Posted by William K. Thayer | Feb 14, 2020 | 0 Comments

In our business as trial attorneys representing victims of car, truck, motorcycle and bicycle crashes, dog bites, construction site injuries, and families stricken by the wrongful death of a loved one, we are often asked in the discovery part of the litigation process by opposing parties and their attorneys to have our clients disclose social media posts and pages, friend lists, written and digital communications, logins, passwords, Social Security numbers, and dates of birth.  In this context, one question we as attorneys are often asked by our clients is, “What about my right to privacy?”

That is a great question.  But unfortunately, it is not an easy one to answer.  What makes doing so even more difficult, perhaps, is not only the fact that one's “right of privacy” can mean different things depending on the context in which it is being discussed, but also, that it is subject to change – clarification, refinement, and exceptions – as legislation is enacted and new state and federal court decisions are continuously being handed down.

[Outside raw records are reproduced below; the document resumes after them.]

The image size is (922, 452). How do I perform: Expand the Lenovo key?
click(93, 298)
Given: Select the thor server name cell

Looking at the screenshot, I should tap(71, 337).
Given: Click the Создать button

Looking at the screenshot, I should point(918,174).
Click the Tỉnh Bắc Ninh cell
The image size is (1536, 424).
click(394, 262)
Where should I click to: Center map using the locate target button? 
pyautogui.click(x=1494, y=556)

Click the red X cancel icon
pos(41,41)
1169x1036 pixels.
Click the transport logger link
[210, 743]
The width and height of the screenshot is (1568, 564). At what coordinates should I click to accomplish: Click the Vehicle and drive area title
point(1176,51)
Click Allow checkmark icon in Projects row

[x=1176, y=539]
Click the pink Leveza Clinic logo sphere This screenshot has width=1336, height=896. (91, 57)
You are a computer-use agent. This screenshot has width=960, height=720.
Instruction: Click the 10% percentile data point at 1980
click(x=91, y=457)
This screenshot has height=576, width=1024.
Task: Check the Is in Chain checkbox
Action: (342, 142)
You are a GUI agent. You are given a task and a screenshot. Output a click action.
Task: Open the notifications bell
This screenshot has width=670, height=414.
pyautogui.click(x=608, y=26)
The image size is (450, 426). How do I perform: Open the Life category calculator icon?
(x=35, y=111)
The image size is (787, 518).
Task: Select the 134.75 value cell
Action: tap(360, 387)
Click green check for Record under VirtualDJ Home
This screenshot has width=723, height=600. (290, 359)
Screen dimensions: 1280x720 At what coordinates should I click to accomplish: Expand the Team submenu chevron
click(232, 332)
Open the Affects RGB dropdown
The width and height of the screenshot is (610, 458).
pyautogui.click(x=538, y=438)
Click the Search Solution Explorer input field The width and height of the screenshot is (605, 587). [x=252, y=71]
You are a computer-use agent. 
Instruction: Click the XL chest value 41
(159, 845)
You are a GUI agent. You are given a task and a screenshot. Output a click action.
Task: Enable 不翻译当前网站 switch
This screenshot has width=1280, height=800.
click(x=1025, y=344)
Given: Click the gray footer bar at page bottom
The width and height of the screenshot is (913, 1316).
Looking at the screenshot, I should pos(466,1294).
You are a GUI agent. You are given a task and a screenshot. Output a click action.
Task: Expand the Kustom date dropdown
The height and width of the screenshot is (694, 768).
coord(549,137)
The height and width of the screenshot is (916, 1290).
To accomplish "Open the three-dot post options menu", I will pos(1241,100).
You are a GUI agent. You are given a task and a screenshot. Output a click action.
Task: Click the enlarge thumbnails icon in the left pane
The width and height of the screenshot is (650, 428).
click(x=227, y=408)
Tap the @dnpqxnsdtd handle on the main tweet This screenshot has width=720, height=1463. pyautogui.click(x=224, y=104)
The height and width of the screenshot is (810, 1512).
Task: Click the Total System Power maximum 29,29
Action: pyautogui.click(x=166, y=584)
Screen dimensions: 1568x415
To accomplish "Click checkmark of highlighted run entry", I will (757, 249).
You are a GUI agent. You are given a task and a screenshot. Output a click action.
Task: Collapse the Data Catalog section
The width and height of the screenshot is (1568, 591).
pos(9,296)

In reviewing a recent advance sheet of Washington state appellate decisions, I came across a classic example of the struggle that courts are faced with in trying to balance the competing interests and concerns at stake in resolving cases that can fairly be characterized as touching on privacy rights (particularly modern courts in this day and age of rapidly changing technology affecting data access, storage and transmission, and competing interests for protection versus disclosure of personal information photos, video, and documents).  In Washington Public Employees v. Washington State Center for CDHL, 450 P.3d 601 (2019), the Washington State Supreme Court had to decide whether state employees have a protected privacy interest against disclosure of public records containing their birth dates associated with their names.  In that case, public employees' unions moved for preliminary and permanent injunctions to prevent disclosure of that information, which was contained within public records of various agencies and being sought by an entity (The Freedom Foundation) under Washington's Public Records Act.  In an opinion authored by Justice Deborah Stephens, the Washington State Supreme Court concluded that the injunction request should be denied.  Writing for a slim majority (a 5-4 decision) Justice Stephens indicated that neither the Public Records Act, RCW Chap. 42.56, nor Washington Constitution Article 1, Section 7, preclude disclosure, given that names and birthdates are widely available in the public domain and that their disclosure in the context at issue therefore would not violate privacy rights.  Justice Charles Wiggins joined by two other justices authored a detailed dissenting opinion, and Justice Steven González wrote yet a third opinion concurring in Wiggins' dissent.  The details of the three separate written opinions won't be addressed here, suffice it to say that given the split decision and contrary outcomes reached by the majority and the dissenting justices, apparently reasonable minds can differ on what should and should not be protected in the way of personal information and documentation in the name of one's right to privacy.  In any event, in the state of Washington – since that opinion was filed on October 24, 2019, and because five of the nine justices decided it should be so – it will now be more difficult to successfully convince any trial court that one's right to privacy supports a refusal to disclose date of birth.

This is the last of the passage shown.